Reacting to complains that some establishments across the country are no longer accepting old edition Peso bills particularly during this holiday season, the Bangko Sentral ng Pilipinas (BSP) have reminded business owners that they are required to do so until December 31.
“We are appealing to businessmen’s sense of fairness and public service,” BSP deputy governor Diwa Guinigundo said in a press conference. He noted that 14.6% of old Philippine bank notes are still in circulation. The Central Bank has long stated that old generation Philippine peso bills can no longer be used in paying for goods and services after December 31, 2015.

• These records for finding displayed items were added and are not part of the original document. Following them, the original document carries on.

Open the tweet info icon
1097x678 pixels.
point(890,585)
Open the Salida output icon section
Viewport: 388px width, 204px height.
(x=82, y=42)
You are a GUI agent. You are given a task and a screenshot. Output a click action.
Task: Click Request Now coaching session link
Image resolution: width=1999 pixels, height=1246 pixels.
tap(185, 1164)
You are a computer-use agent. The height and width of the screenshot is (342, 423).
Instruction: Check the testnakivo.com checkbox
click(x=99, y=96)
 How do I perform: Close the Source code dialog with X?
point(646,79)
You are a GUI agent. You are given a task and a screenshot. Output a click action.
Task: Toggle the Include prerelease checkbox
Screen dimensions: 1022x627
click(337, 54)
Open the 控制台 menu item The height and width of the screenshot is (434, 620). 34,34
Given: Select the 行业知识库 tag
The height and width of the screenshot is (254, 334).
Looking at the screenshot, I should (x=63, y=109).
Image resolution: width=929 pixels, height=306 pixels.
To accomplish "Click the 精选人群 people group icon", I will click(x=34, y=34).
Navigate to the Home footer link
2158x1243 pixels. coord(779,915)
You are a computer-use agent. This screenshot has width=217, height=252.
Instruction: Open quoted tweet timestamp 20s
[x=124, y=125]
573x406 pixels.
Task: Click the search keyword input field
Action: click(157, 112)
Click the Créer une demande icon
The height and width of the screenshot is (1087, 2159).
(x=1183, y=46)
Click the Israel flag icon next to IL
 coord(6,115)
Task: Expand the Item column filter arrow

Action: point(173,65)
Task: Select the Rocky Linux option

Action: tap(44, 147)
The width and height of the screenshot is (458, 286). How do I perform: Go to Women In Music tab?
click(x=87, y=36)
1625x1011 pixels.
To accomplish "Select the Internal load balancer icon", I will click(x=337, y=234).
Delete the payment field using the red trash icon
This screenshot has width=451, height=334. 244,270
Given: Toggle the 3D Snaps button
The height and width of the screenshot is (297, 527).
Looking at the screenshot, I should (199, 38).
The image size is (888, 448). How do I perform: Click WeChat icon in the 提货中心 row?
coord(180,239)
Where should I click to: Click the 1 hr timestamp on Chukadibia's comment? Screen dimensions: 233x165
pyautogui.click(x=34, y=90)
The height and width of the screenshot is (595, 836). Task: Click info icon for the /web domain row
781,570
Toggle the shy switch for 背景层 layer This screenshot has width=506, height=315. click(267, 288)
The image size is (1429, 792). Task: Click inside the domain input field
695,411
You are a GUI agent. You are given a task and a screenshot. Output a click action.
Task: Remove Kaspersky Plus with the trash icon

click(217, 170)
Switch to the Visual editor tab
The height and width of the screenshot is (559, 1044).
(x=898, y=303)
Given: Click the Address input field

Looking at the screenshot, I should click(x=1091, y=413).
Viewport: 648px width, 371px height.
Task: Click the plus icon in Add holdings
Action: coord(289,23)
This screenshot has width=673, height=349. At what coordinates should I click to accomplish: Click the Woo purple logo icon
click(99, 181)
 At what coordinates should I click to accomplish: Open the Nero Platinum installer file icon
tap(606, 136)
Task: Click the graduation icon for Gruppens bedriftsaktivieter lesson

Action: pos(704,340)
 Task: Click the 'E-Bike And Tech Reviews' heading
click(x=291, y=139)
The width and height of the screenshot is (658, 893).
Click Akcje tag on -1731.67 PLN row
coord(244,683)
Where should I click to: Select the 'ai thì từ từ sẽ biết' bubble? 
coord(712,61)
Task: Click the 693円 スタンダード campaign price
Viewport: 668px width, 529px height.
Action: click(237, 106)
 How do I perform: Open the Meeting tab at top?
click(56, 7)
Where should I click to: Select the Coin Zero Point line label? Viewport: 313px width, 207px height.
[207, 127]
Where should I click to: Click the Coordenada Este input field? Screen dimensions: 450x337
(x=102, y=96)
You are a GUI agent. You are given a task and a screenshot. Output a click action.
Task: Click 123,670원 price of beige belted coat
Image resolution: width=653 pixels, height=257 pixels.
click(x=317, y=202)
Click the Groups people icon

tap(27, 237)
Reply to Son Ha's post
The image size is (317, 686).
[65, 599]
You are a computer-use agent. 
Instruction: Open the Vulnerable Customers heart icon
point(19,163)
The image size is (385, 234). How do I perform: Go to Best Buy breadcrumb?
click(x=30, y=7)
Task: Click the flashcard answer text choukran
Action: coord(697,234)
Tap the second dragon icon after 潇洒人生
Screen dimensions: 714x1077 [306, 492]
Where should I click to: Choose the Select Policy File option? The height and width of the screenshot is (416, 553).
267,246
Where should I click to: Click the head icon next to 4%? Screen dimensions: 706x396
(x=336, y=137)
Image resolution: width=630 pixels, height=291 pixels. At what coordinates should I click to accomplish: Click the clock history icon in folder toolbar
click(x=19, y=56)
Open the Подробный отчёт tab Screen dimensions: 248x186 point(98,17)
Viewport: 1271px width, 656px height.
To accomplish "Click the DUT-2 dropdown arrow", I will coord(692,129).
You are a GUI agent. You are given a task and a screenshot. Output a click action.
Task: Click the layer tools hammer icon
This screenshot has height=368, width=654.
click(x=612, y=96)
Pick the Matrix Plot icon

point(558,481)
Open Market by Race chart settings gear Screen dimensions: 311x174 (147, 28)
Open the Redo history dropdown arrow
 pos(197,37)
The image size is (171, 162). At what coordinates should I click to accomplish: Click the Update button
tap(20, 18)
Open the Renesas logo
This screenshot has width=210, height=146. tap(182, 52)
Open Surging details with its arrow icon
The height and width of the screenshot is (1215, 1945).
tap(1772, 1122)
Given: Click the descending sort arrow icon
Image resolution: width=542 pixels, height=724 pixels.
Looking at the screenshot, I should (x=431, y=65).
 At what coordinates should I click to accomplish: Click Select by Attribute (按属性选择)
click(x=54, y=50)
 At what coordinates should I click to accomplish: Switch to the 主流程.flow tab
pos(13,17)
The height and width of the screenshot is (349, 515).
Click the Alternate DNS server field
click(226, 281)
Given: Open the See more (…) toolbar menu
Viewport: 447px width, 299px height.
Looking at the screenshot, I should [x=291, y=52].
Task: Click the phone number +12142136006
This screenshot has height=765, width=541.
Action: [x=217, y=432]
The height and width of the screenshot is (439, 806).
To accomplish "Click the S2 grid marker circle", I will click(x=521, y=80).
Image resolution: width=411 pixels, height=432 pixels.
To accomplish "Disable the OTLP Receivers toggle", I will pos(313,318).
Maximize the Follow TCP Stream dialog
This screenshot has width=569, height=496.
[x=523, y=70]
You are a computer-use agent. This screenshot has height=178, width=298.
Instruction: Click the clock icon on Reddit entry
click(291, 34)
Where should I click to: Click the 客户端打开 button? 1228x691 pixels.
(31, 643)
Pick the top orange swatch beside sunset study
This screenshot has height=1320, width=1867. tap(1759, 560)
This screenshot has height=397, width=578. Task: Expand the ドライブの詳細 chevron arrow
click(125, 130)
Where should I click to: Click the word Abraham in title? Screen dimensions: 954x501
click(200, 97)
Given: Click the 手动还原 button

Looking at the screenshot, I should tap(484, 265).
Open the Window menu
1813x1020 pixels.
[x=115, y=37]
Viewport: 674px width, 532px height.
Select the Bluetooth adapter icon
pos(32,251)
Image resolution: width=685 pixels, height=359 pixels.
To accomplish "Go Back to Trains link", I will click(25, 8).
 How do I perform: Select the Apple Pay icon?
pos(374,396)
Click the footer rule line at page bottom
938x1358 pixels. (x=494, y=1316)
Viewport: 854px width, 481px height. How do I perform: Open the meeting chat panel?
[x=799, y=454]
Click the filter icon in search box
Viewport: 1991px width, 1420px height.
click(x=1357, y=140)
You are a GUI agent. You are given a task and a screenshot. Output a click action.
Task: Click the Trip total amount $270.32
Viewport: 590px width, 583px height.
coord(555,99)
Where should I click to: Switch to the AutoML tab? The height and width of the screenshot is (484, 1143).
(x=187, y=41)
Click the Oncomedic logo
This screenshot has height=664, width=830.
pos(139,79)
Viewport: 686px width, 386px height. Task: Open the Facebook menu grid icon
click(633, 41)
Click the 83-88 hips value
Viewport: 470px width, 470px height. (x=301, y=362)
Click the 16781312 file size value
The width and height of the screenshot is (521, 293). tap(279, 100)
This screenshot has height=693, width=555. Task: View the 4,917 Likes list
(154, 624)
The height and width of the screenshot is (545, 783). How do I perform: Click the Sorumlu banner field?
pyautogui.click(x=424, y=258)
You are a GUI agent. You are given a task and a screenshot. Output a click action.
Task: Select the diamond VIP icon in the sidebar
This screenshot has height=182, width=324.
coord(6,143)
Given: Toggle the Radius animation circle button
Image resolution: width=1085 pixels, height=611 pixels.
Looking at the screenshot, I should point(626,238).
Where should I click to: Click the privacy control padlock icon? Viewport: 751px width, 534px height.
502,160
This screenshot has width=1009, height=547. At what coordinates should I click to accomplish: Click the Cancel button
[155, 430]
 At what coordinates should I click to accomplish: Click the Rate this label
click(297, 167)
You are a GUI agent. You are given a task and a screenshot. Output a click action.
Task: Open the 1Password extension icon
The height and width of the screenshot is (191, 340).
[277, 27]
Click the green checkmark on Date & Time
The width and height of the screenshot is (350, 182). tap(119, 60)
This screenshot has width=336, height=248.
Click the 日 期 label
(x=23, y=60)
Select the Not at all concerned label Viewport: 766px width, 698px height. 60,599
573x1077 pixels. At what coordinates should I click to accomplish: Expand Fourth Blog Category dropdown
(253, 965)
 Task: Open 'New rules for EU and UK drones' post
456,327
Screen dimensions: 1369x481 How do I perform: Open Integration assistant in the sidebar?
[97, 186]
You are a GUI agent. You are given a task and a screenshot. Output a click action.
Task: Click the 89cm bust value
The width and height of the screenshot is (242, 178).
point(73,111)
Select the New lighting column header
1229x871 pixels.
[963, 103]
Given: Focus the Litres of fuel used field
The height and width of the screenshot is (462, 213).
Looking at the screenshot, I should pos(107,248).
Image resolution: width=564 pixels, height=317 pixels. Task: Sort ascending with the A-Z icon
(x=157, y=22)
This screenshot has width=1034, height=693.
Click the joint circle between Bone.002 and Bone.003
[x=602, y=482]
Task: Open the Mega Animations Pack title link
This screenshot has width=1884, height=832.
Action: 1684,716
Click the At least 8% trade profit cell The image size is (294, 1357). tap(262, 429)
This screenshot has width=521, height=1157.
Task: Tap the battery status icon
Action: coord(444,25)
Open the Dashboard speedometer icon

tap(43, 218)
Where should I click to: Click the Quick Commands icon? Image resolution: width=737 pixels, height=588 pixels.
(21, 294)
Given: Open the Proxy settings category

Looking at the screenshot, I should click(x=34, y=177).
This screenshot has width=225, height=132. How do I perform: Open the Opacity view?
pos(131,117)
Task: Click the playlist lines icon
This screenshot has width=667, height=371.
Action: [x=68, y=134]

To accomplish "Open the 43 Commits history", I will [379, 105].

From January 1 to December 31 2016, bills from the old banknote series can no longer be used for daily transactions. These can only be exchanged in all authorized banks and BSP offices nationwide. According to the Central Bank’s website, all banks regardless of type (e.g. universal banks, thrift banks, rural banks, etc.) as long as it’s under the supervision of BSP are considered as authorized banks. The BSP stressed that banks should entertain even those who are not their depositors for this purpose.
Starting January 1, 2017, such bills will be totally demonetized – meaning, it will have no more monetary value. In other words, by 2017, only bills from the new banknote series (first circulated in late 2010) will remain as legal tender in the country.
What are the differences between the old and new series of Philippine peso bills?
OLD (first circulated 1985)
- Features the old BSP logo
- 8 denominations (5-, 10-, 20-, 50-, 100-, 200-, 500- and 1000-piso)
- Security thread is thinner
- Serial number is composed of 1 or 2 prefix letters and 6 to 7 digits which are uniform in size
- The reverse side of the old notes features significant events in Philippine history, iconic buildings and heritage sites
NEW (first circulated 2010)
- Features the new BSP logo
- 6 denominations (20-, 50-, 100-, 200-, 500- and 1000-piso)
- Security thread is wider
- Serial number is composed of 1 or 2 prefix letters and 6 to 7 digits which are increasing in size
- The reverse side of the new notes features iconic natural wonders and species that can be found in the country.